Keary: What we’ve seen with the standards is that unfortunately, with the standards that exist, they are like OPC, for instance, they’re these client-server relationships. They’re not native to the devices you’re talking about, so they are added after the fact. Our philosophy for our end users is, they find devices that are speaking in the native protocols of the device to which they are talking. If you can have an interface that is speaking in a protocol, you don’t necessarily need to buy the software contract with the PLC manufacturer because you’re using their drivers on your appliance or gateway. If you have an edge network appliance like ours or you have other peripherals that are connecting to your devices, you should ask their companies about what their drivers are.
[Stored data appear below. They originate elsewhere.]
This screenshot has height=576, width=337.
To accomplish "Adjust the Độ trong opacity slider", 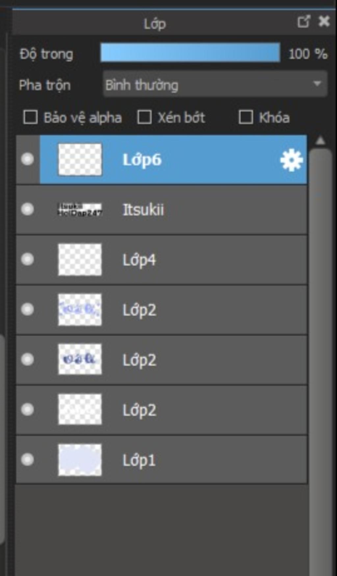I will tap(190, 53).
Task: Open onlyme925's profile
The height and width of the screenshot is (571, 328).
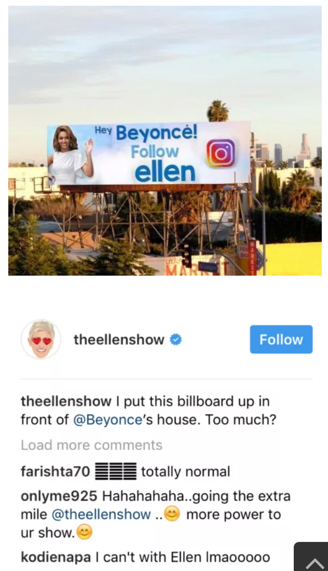Action: [59, 496]
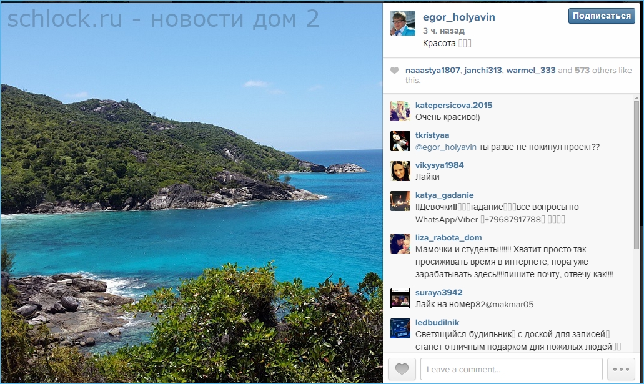Click katepersicova.2015 avatar picture
Screen dimensions: 644x384
tap(400, 111)
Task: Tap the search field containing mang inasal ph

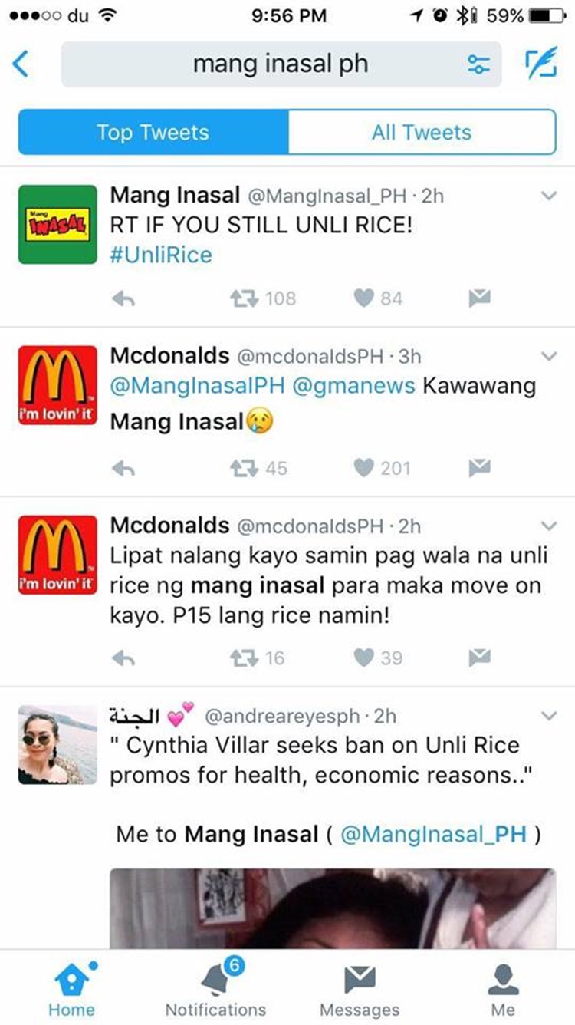Action: tap(281, 64)
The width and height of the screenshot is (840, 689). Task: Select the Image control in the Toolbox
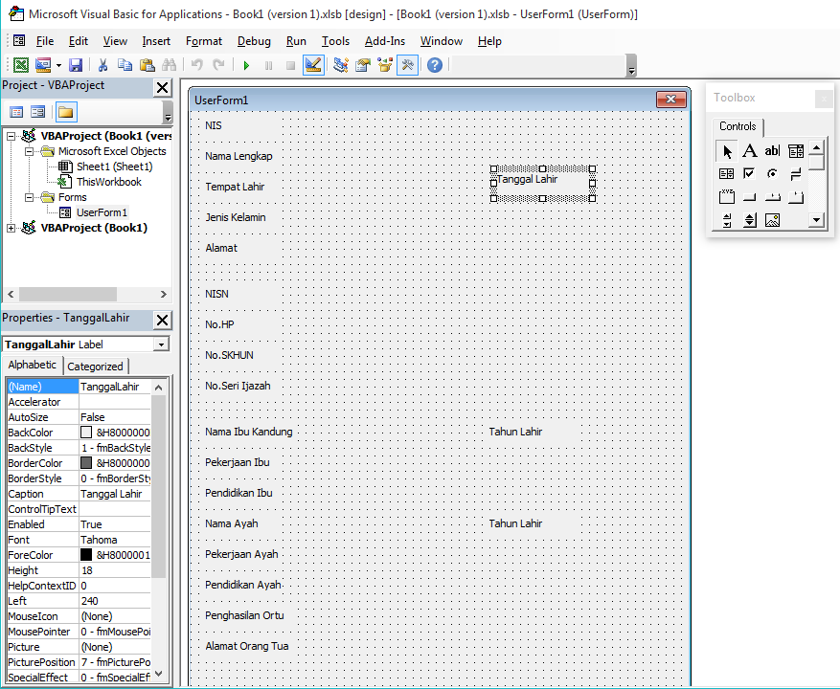point(772,219)
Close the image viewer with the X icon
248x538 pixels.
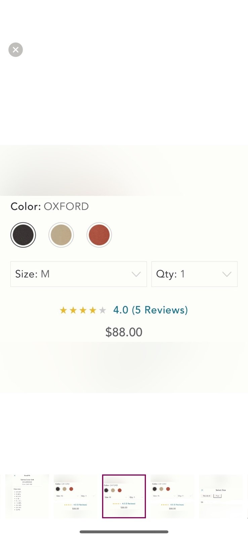[x=15, y=50]
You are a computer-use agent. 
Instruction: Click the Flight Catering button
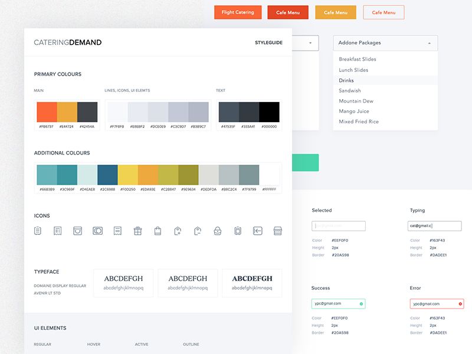[238, 12]
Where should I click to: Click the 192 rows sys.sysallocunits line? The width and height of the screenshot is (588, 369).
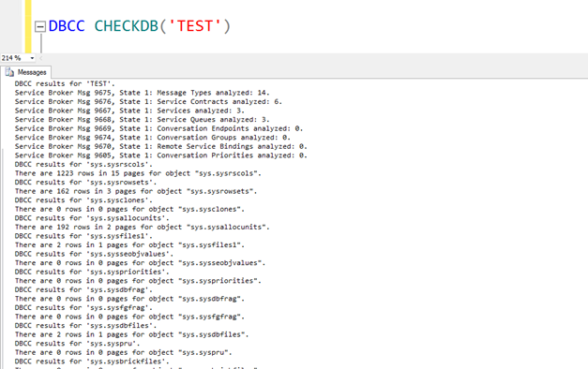point(143,227)
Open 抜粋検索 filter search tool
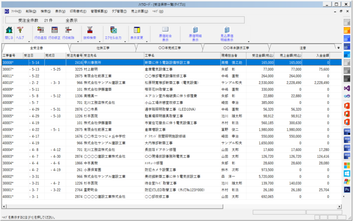 90,30
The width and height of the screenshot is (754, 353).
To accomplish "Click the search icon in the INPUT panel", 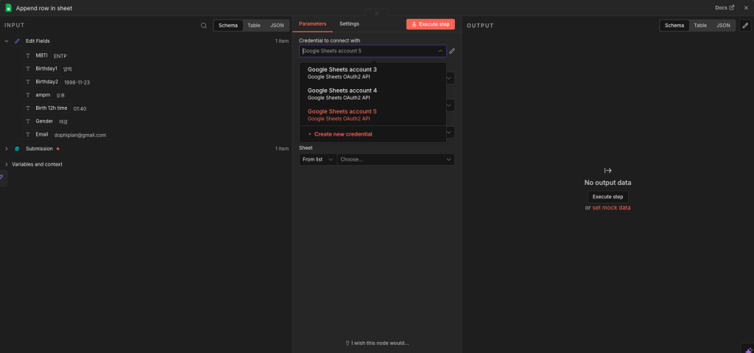I will click(x=204, y=25).
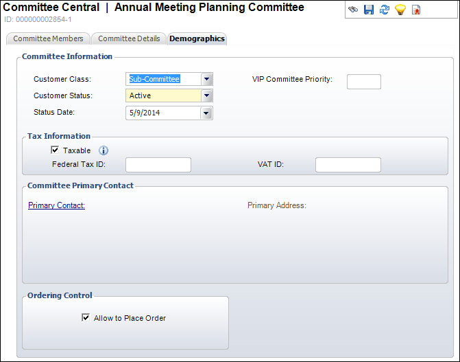Screen dimensions: 460x362
Task: Click the document with red seal icon
Action: 416,10
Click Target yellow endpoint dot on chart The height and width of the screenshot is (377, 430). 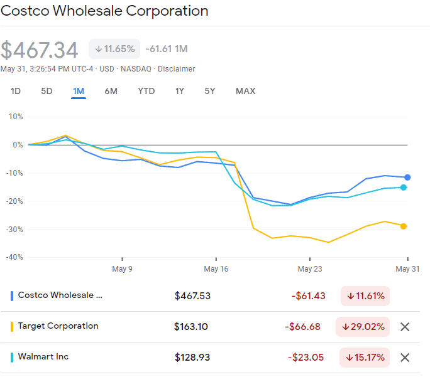click(x=404, y=226)
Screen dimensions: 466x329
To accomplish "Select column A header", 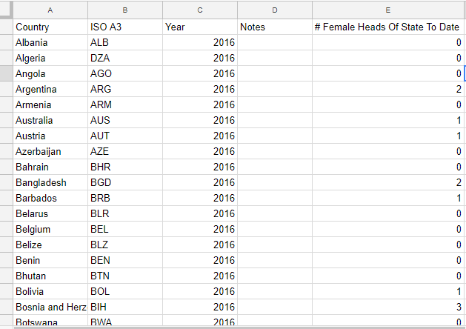I will pos(50,10).
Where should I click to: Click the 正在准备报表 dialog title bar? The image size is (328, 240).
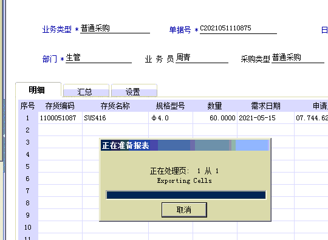pos(185,145)
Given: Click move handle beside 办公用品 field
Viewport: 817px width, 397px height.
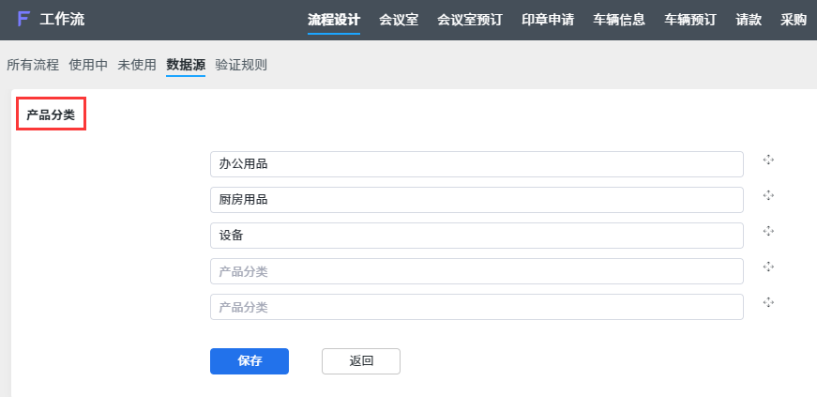Looking at the screenshot, I should click(x=768, y=160).
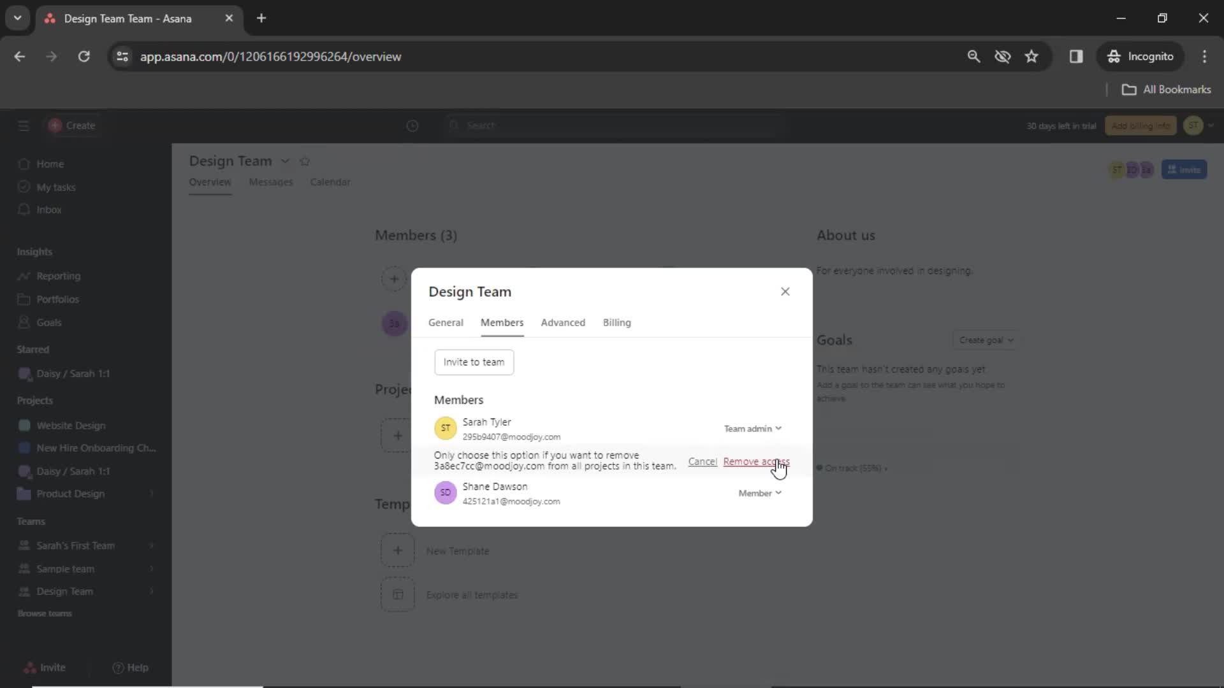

This concept is catching on in a few other places, so ask your suppliers what drivers do you have, what protocols do you speak. Now you’re speaking natively to your device and then being a gateway to something else like a database to which you’re trying to communicate.
Panelist 2: What he said. The problem with OPC UA it’s not been around as long. People have factories full of stuff that’s not compatible. The edge node is how we usually address that.
Panelist 1: I agree with Panelist 2 in that with the maturity of the market the more standards there will be and maybe some of those standards will become more popular. It is important, but I don’t see that as a roadblock for any IoT communications.
Keary: I’d like to add one more thing to Panelist 4’s point that one sensor with that one bit of information… it’s something that will help you relative to standards, or answer your questions about how do I talk to these things? Something that will help all of you is looking for event-based communication instead of polling. You don’t want to poll a machine network because it’s looking all the time, and it’s going to get all the data, and then when it gets to where you want it to get, you’re dumping all the data you didn’t need for that one bit of information.
Panelist 4: And then comparing if it changes.
Keary: Yeah, that’s right, so, when we’re talking about the edge and those types of devices and sensors. Guess what, the part of IoT that’s not new is that sensor information is going to a machine’s controls right now. It’s called a PLC. All that information is there; it’s event-based. It’s in bit form and that size data, in that real-time type of communication, that’s dealing with deterministic networks and those types of things, is available to you through your PLCs. It just needs to be translated into a database format that can be used for the analytics that companies are seeking. While you’re doing your research, remember event-based and drivers. It will help you navigate through the sales jobs that you might receive.